Each entry below should be output exactly, apart from its images.

**Extracted records**
[Start of Attachment]
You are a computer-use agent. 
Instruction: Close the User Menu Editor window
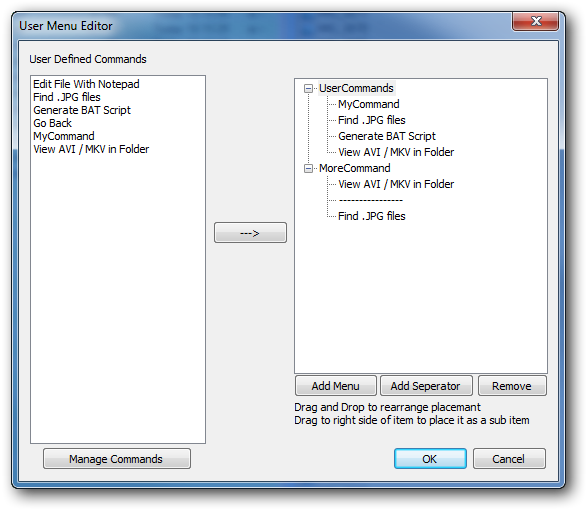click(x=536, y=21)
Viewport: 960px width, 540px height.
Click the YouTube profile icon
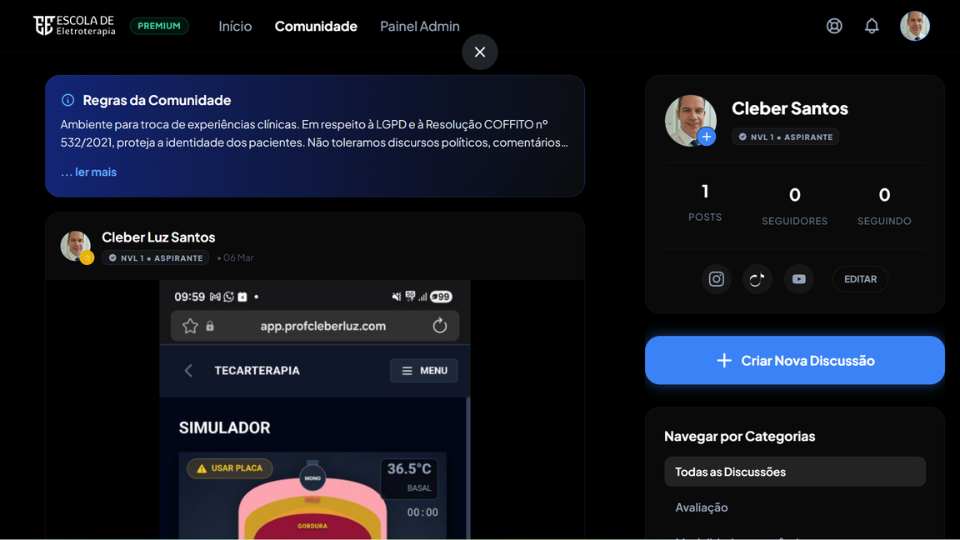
[End of Attachment]
**PROBLEM SOLUTION**
You are a computer-use agent. 
Instruction: Close the User Menu Editor window
click(x=536, y=21)
Viewport: 960px width, 540px height.
Click the YouTube profile icon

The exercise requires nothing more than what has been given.